Ahora el ladrón infame está feliz con lo que me robó;
me robó algo tan preciado. El sabía que la quería, pero eso ni le importó,
eso, por el contrario, lo animaría a que me robe a mi gran amor…
Para qué te la llevas tú, si yo la hacía feliz,
si reíamos juntos mientras lo hacíamos.
Pérfido, ladrón, sodomita te romperán el alma así como rompiste la mía.

Te presentaste en nuestras vidas como un amigo (de ella).
Te ganaste su confianza y yo confiaba en sus palabras.
Bazofia de ladrón te la llevaste, me la robaste y no luché,
ahora que más la necesito es cuando tu más quieres a tu motín.
Ojalá no te pase lo que a mí, porque no sabes cuánto duele.
Ladrón sodomita, hijo de cortesana te aborrezco tanto como amo
a lo que me robaste, a tu motín…
Sé que finges ser feliz con ella y, en serio, sé feliz (por el momento lo eres);
si Dios existe, te hará pagar cada lágrima que derramé.
¿Por qué me tuviste que robar a mí?
Tú bien sabías que la quería y tú dices quererla ahora…
te apuesto que ni siquiera la amas como yo la amé tantas veces.

Ladrón sodomita, hijo de cortesana,
podrás ser feliz con tu motín.
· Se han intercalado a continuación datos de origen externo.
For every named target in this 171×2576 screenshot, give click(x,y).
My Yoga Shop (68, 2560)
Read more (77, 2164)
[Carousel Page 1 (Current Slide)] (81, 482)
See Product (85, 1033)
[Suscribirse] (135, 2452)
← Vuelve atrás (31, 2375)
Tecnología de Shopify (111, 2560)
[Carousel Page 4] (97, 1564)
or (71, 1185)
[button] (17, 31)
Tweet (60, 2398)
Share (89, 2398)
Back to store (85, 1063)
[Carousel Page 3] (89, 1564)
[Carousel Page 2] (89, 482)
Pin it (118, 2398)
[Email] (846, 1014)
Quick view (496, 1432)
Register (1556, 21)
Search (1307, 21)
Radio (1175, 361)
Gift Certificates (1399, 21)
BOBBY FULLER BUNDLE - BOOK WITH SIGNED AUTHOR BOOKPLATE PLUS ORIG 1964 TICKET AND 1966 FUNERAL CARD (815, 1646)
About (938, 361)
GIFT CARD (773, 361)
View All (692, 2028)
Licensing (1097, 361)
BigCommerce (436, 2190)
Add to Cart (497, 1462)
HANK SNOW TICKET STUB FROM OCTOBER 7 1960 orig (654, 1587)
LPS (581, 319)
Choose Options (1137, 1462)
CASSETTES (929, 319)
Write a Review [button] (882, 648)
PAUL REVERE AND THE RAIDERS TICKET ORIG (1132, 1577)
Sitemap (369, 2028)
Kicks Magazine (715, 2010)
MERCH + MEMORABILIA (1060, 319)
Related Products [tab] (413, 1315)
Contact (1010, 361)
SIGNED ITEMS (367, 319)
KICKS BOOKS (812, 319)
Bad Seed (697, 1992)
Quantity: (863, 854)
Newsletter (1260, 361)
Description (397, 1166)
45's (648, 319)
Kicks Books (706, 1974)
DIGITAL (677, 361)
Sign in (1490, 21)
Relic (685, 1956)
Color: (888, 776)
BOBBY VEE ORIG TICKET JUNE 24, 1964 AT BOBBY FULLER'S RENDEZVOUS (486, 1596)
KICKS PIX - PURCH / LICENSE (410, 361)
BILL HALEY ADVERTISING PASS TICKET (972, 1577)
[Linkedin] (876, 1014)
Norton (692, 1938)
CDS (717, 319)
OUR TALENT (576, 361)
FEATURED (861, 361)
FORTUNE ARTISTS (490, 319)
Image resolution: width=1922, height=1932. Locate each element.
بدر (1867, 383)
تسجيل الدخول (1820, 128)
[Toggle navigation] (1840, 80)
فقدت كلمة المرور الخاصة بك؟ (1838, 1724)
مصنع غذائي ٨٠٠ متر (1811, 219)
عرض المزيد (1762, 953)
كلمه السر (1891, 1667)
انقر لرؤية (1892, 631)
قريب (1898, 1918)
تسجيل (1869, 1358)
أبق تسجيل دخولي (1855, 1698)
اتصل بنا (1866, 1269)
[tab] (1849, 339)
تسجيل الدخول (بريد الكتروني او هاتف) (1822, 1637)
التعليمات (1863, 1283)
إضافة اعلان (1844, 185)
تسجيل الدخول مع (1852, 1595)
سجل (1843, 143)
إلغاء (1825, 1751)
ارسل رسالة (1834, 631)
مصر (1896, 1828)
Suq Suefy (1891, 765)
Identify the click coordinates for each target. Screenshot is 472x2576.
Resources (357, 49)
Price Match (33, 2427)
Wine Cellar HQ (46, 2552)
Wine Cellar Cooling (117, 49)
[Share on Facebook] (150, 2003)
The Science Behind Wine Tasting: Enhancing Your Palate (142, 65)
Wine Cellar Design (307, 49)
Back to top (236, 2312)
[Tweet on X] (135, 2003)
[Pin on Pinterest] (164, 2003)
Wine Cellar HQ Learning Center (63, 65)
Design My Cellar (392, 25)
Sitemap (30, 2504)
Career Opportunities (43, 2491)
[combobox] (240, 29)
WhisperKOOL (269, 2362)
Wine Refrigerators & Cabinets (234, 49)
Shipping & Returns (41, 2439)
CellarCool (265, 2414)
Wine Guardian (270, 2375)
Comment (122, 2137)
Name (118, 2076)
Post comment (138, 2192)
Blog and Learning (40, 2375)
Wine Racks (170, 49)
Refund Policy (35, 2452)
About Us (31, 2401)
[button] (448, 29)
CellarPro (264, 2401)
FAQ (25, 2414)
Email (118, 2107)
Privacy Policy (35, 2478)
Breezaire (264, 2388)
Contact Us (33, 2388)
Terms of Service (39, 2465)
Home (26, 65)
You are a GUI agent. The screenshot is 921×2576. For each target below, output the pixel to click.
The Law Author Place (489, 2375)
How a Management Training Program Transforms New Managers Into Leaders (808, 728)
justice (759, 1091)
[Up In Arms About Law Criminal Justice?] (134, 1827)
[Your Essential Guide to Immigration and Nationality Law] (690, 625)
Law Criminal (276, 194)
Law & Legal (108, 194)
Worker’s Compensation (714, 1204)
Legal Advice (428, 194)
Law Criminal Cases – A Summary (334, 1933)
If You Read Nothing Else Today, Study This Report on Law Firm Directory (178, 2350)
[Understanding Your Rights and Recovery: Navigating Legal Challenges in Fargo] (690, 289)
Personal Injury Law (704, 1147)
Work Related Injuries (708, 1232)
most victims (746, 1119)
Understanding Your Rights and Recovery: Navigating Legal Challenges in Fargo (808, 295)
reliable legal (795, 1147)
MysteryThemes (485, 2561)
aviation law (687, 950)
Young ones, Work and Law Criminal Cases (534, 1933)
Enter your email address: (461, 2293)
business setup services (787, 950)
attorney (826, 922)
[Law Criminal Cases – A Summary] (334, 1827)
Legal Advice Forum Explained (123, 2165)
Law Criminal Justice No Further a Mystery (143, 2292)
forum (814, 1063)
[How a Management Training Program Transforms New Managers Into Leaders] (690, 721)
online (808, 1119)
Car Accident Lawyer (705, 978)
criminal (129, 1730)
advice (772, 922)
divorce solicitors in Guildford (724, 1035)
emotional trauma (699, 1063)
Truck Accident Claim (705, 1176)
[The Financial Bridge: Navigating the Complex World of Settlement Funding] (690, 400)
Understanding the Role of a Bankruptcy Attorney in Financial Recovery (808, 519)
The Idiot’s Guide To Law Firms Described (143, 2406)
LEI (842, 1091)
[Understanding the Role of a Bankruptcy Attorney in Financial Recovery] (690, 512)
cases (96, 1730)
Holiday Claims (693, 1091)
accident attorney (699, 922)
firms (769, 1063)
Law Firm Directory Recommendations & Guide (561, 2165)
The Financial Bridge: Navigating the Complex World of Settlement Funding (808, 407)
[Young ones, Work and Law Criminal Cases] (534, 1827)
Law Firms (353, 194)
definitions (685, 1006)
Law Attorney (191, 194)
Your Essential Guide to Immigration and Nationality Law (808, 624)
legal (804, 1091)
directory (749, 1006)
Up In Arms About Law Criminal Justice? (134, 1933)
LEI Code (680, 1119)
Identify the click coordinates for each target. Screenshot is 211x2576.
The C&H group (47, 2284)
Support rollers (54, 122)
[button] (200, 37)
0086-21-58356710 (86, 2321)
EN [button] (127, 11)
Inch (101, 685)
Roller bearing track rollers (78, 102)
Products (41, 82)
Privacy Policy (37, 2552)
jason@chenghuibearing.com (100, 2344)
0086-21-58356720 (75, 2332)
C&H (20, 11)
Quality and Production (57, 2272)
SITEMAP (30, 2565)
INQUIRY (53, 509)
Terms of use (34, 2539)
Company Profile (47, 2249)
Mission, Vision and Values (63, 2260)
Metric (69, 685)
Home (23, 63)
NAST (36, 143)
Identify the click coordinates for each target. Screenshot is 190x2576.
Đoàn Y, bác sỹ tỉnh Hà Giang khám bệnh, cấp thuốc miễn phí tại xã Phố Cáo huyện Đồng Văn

Sélo.
Podrás tomar de ella lo que quieras y tómalo…
podrás tener, ahora, sus besos, sus dedos, sus labios, sus caricias,
sus perlas, sus ojos, su cuerpo… pero ella jamás te volverá a dar
lo que me dio a mí hace un tiempo, antes de que llegaras a nuestras vidas.

No, no ladrón, no lo tendrás, y éste será tu pesar, tu dolor:
que yo, que sí la quiero, lo haya tomado y tú que dices quererla no.

Ésa es justicia no divina, ladrón,
quizá ella ya no vuelva conmigo nunca,
y quizá siga contigo mucho tiempo, pero jamás, en dos vidas,
tendrás lo que yo tomé alguna vez, ése puede ser mi consuelo,
sin embargo no lo es, pero es tu pesar, a cualquier ladrón le dolería.

Ladrón me la quitaste sin honor,
se enamoró de ti, sí, pero jamás tomarás de ella
lo que yo tomé de sus labios y de su piel, con amor.